# Given exercise:
Edit the entries below by changing "Proxy settings" to "Network settings" and keeping everything else the same, and leave the pictures out of your answer.

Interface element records
begin
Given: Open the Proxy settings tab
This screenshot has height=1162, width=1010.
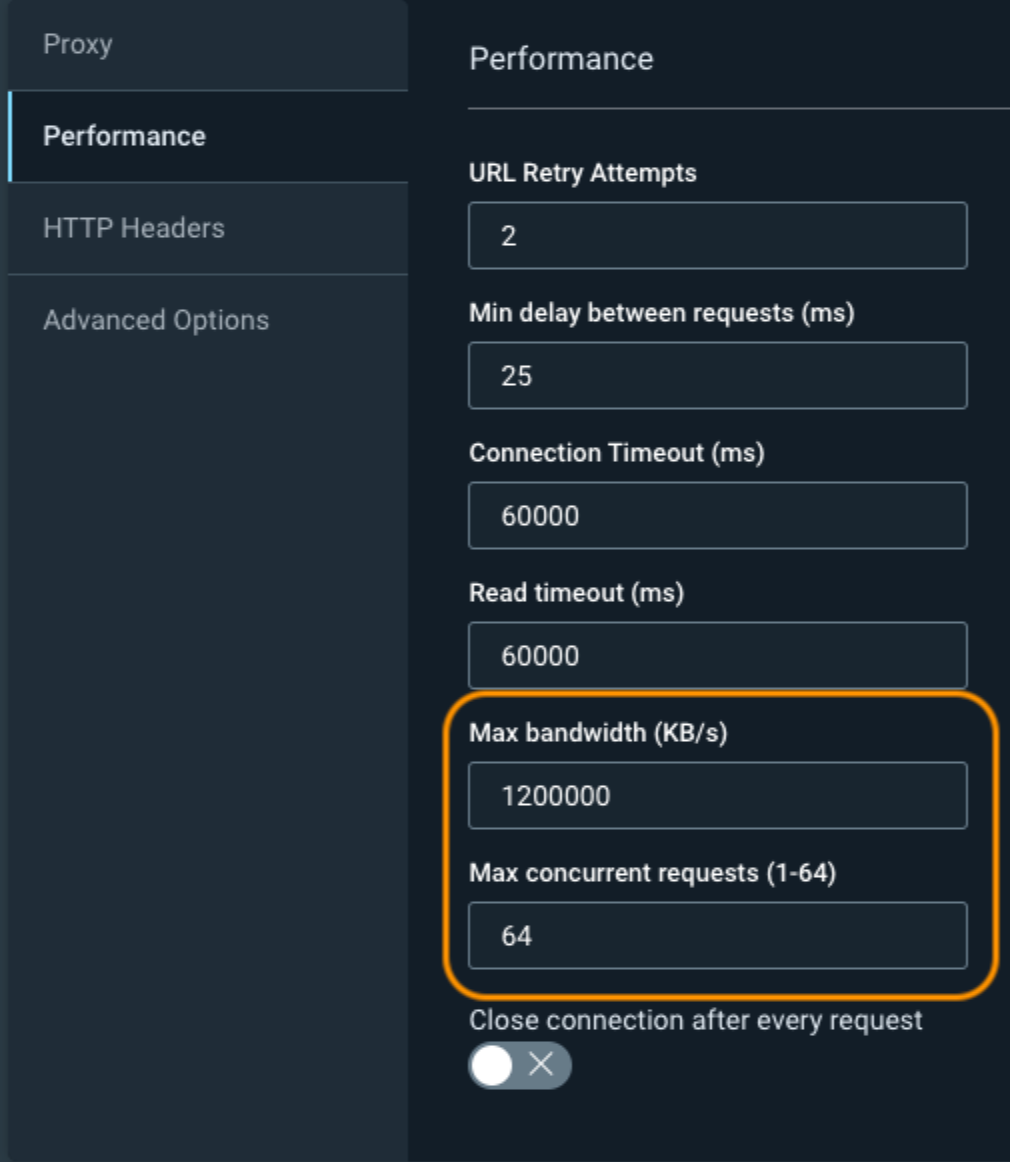Looking at the screenshot, I should pyautogui.click(x=78, y=45).
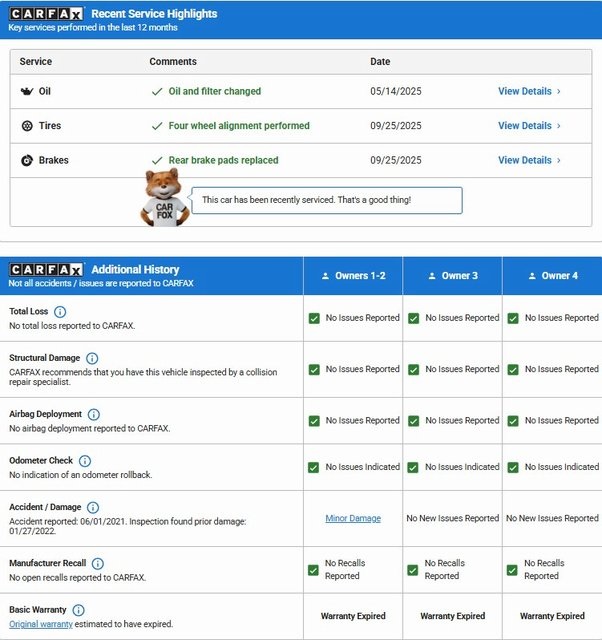Select the Owner 4 column header

point(552,276)
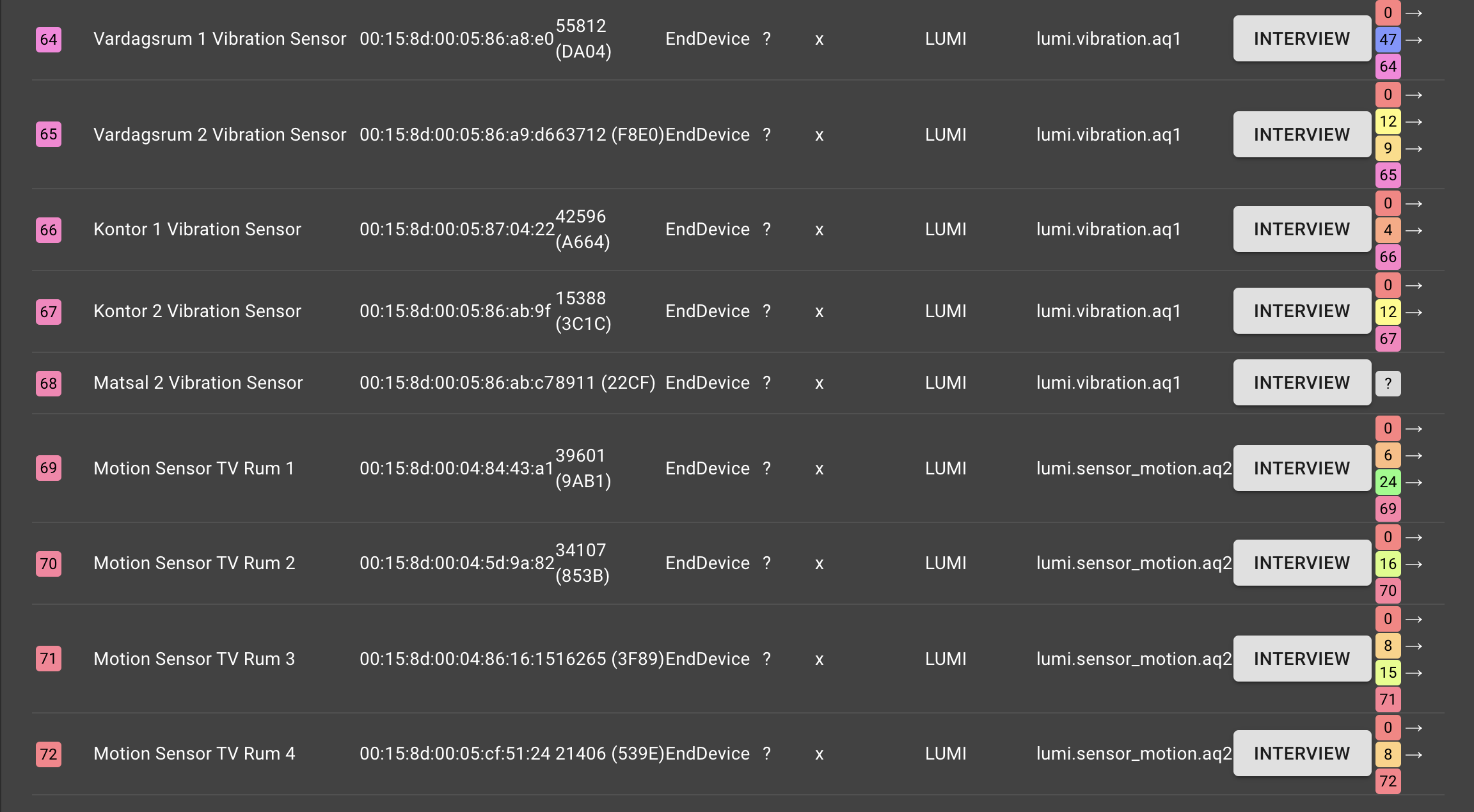1474x812 pixels.
Task: Click IEEE address 00:15:8d:00:05:87:04:22
Action: coord(457,230)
end
# Complete response:
Given: Open the Network settings tab
This screenshot has height=1162, width=1010.
Looking at the screenshot, I should pyautogui.click(x=78, y=45).
Select the Owner 4 column header

point(552,276)
1474x812 pixels.
Task: Click IEEE address 00:15:8d:00:05:87:04:22
Action: coord(457,230)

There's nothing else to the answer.